What you should do: Switch every "screenshot" in the listing below to "capture" and write out the whole listing again with nothing else changed. Leave the pictures out.

Dataset excerpts:
···

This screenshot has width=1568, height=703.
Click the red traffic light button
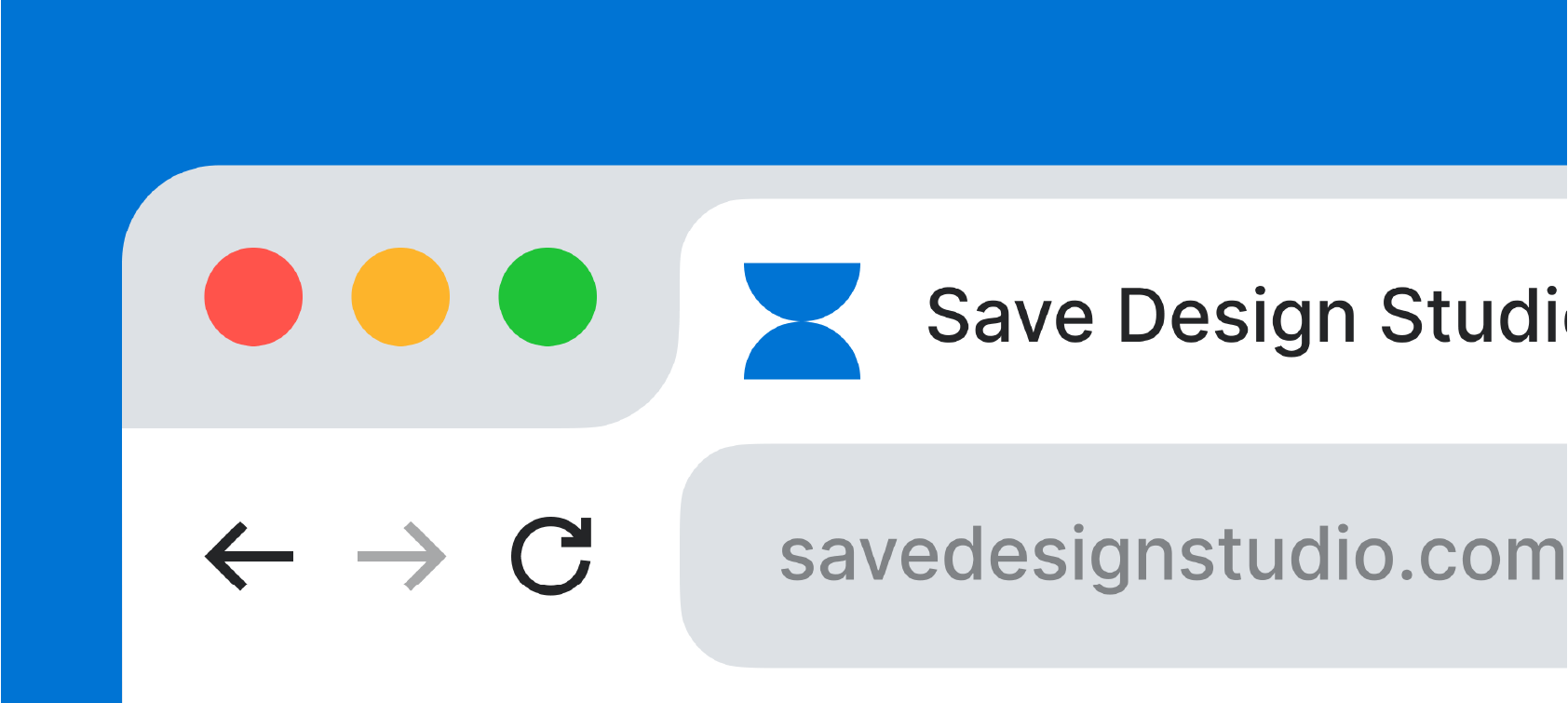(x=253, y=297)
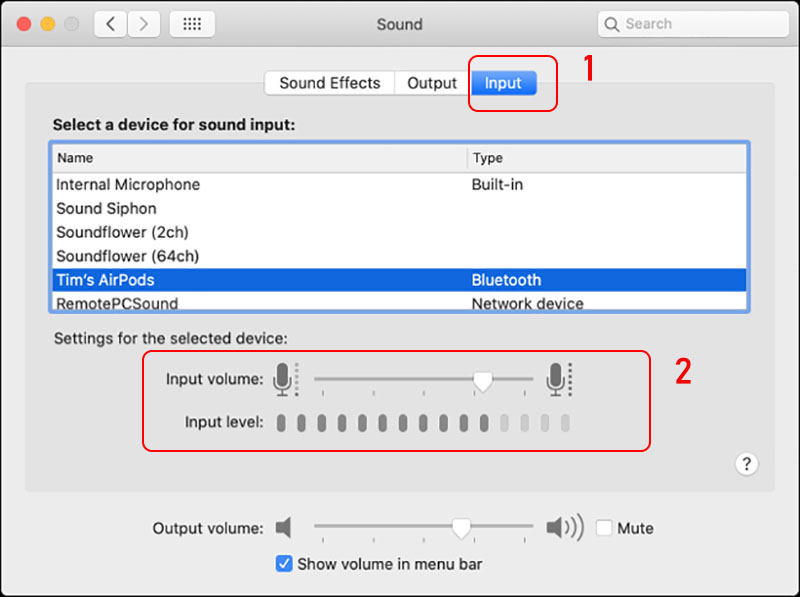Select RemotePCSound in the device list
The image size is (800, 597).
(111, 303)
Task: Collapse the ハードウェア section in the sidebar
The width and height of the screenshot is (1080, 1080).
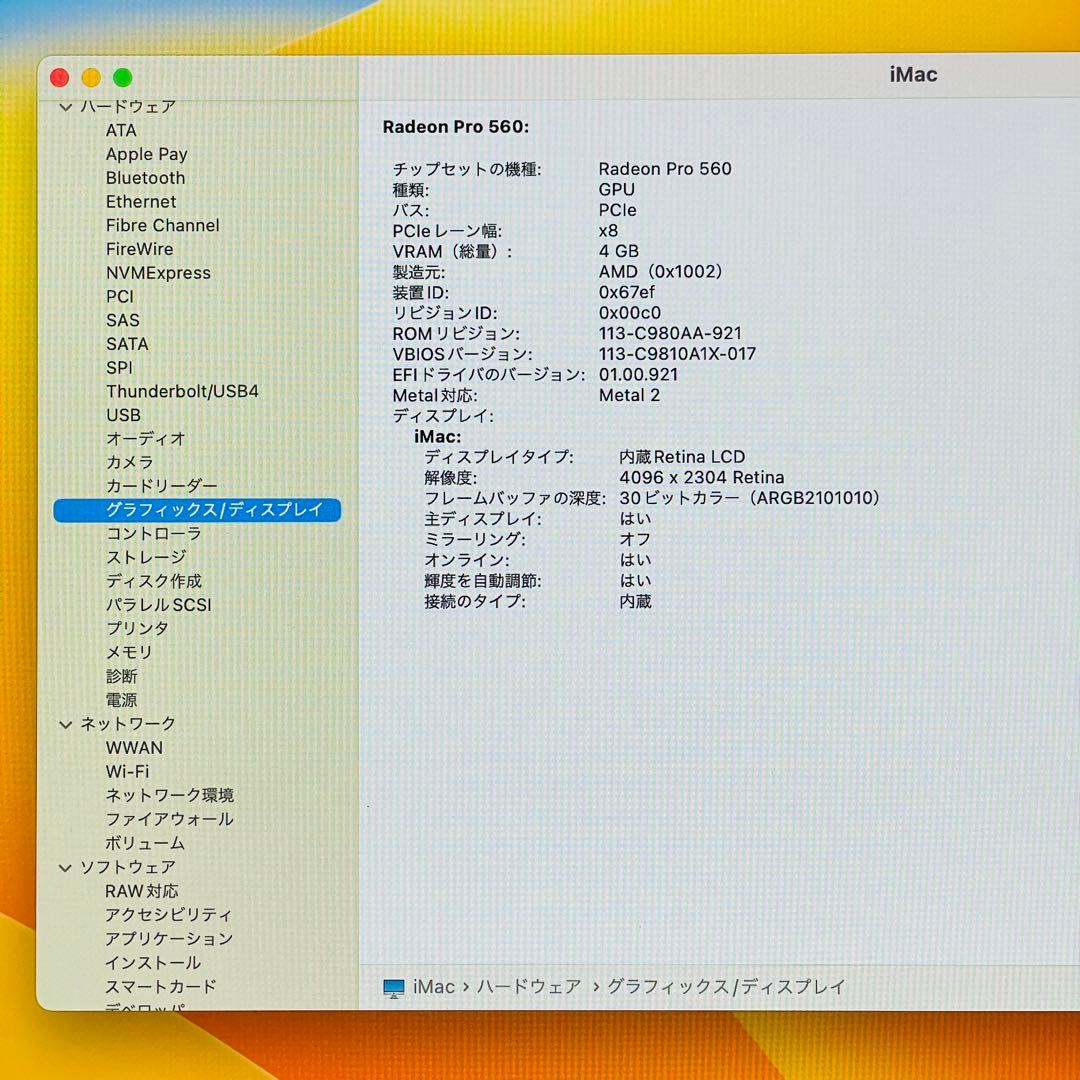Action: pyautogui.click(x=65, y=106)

···

Answer to the task:
This capture has width=1568, height=703.
Click the red traffic light button
(x=253, y=297)
Select RemotePCSound in the device list
The image size is (800, 597).
(111, 303)
Task: Collapse the ハードウェア section in the sidebar
The width and height of the capture is (1080, 1080).
Action: pyautogui.click(x=65, y=106)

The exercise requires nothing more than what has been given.